Exercise: Rewrite the records in the stretch from the line containing "Click the Business Support team text" through the line containing "[x=488, y=283]", changing "Business Support" to "Technical Support" and keeping everything else unchanged. Leave the pictures out.

━━ Exercise materials ━━

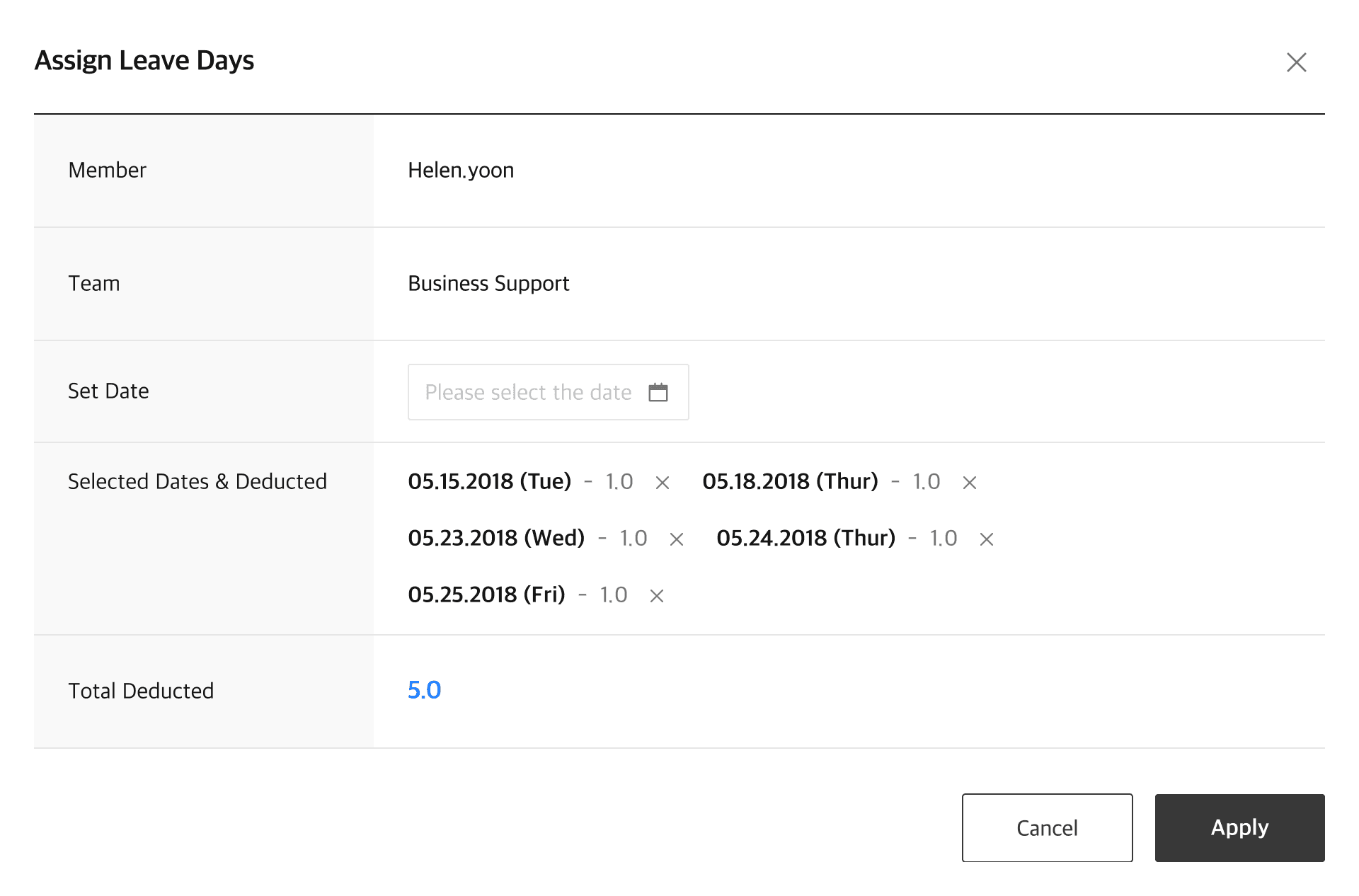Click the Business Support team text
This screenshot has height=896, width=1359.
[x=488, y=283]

━━━
━━ Exercise materials ━━

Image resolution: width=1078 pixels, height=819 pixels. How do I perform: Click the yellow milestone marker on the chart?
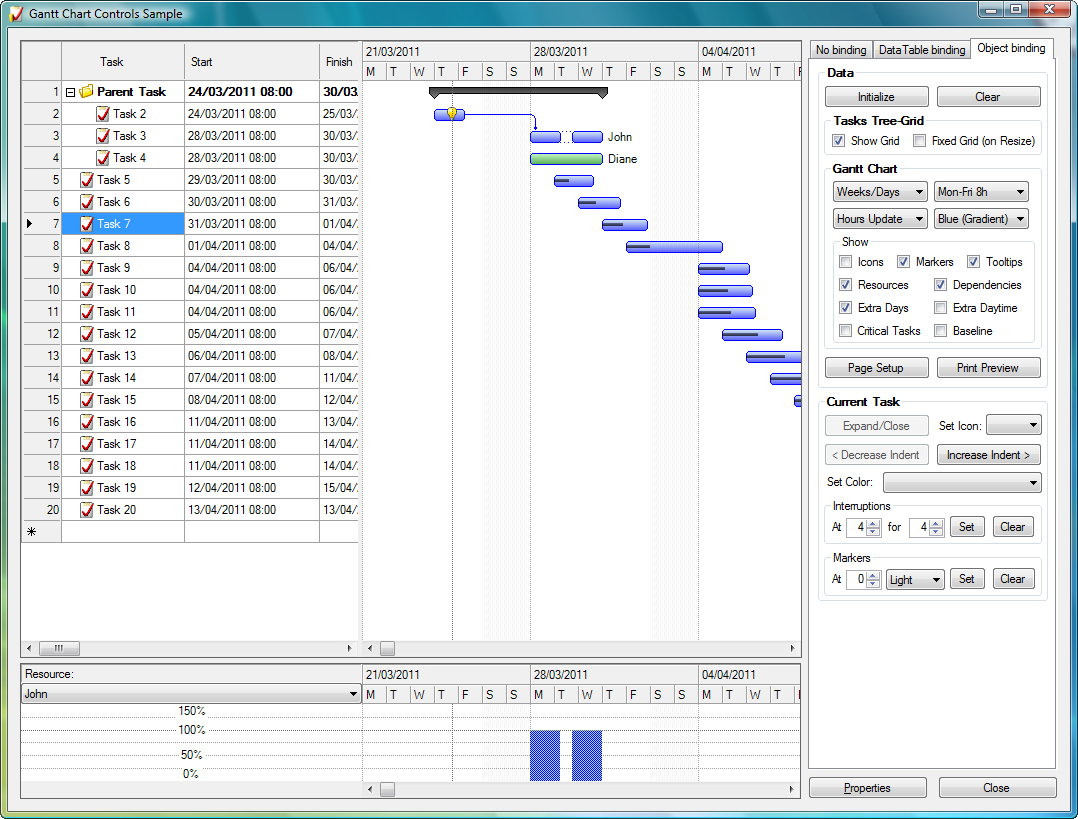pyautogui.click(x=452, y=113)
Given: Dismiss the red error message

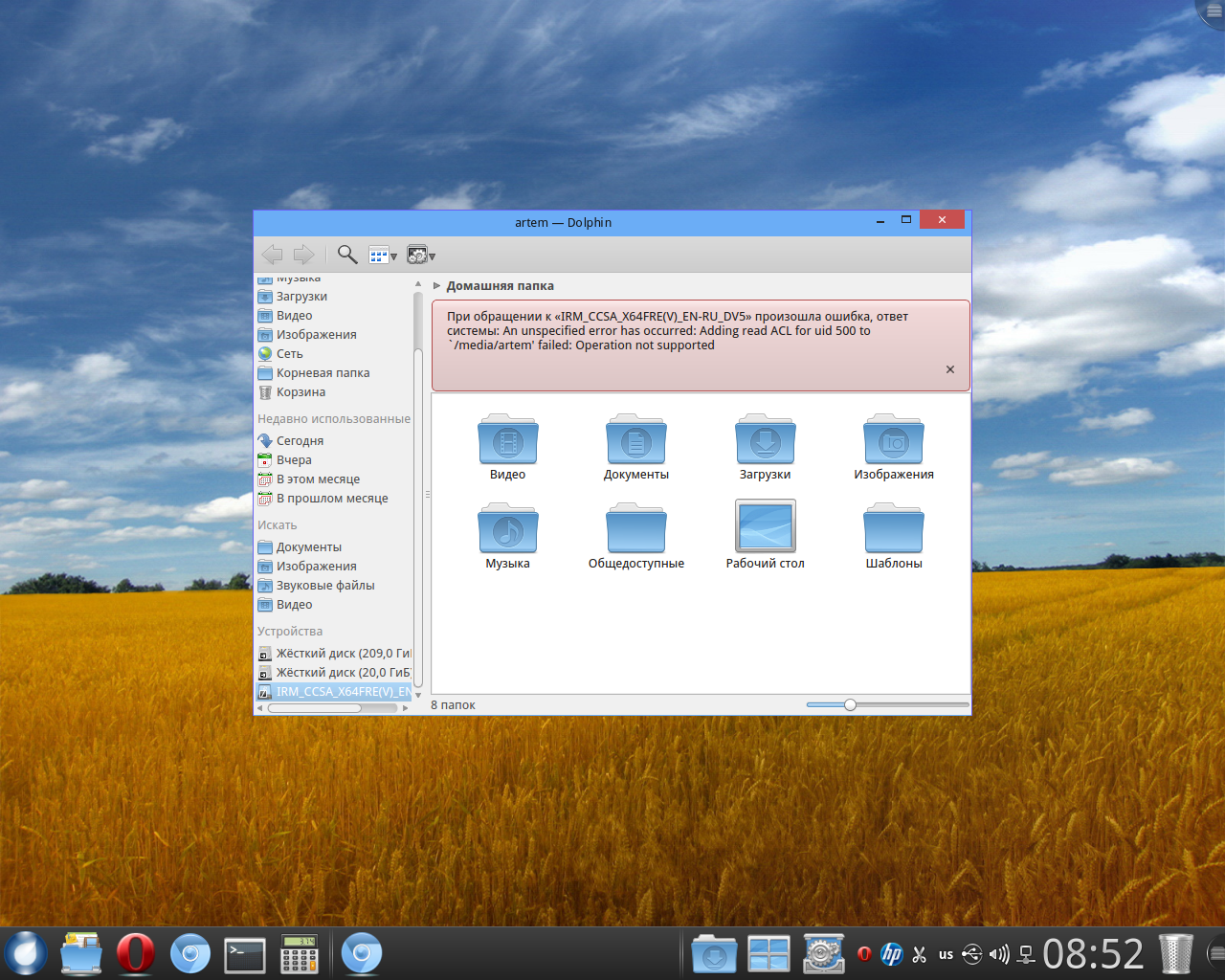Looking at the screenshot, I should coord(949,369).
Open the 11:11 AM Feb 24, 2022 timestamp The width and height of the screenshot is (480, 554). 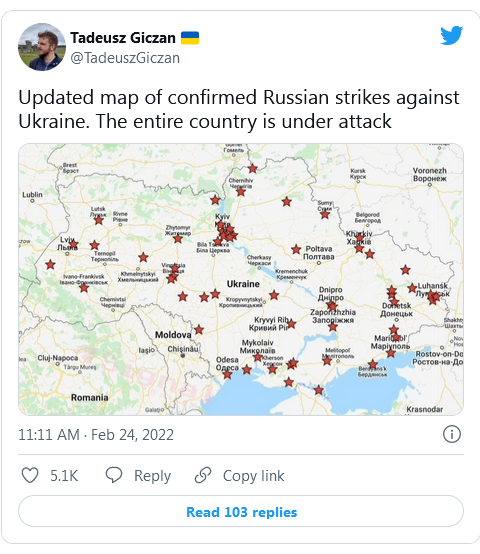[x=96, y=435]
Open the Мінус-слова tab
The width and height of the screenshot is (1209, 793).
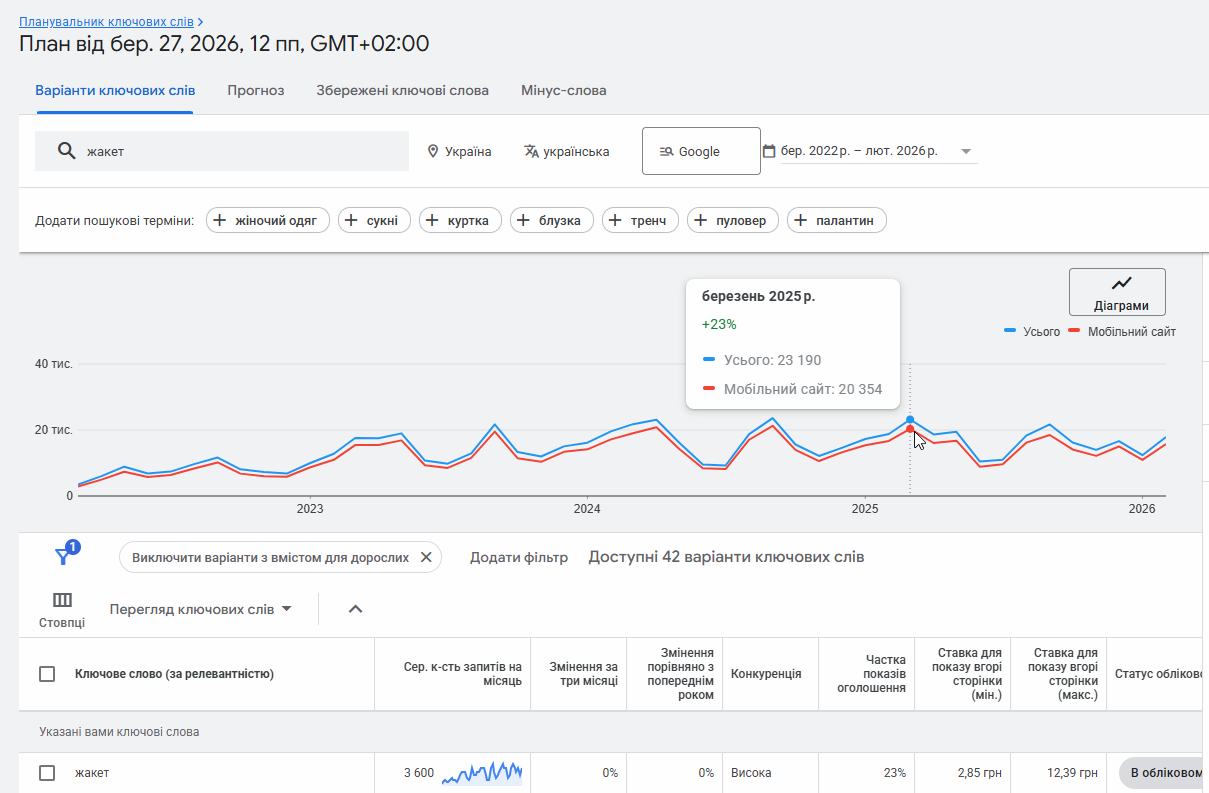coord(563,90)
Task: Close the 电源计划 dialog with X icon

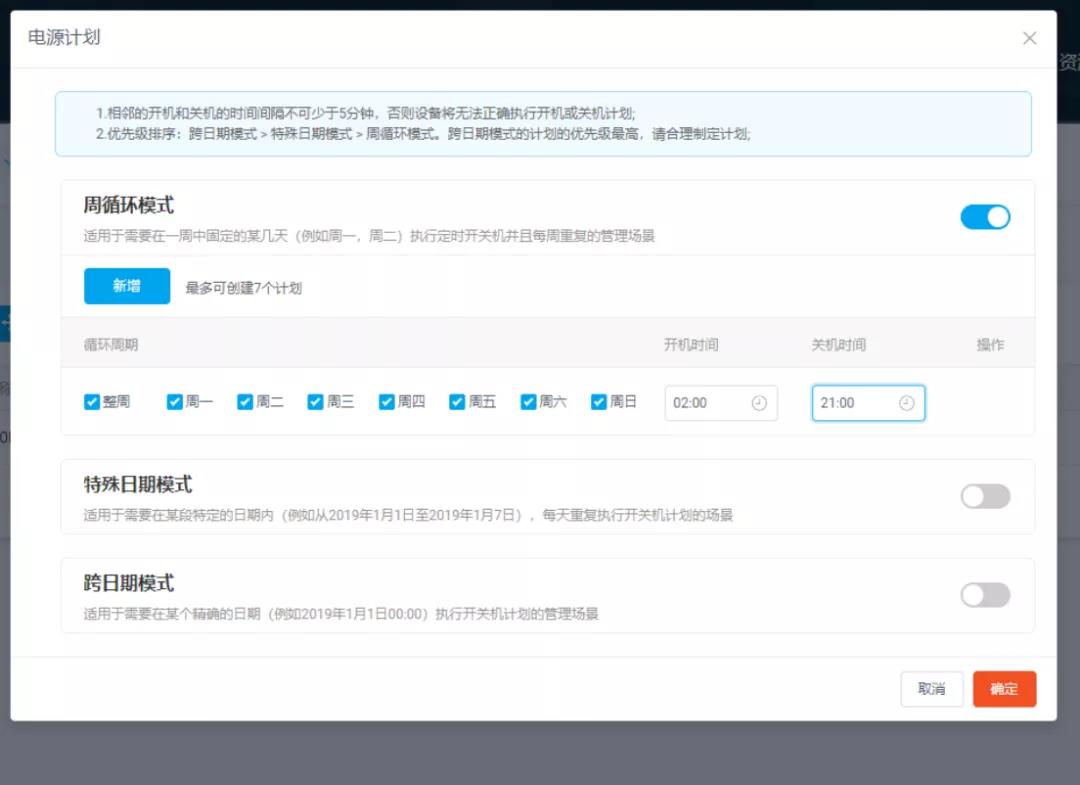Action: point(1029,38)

━━━

Completed task:
Click the Technical Support team text
This screenshot has height=896, width=1359.
[x=488, y=283]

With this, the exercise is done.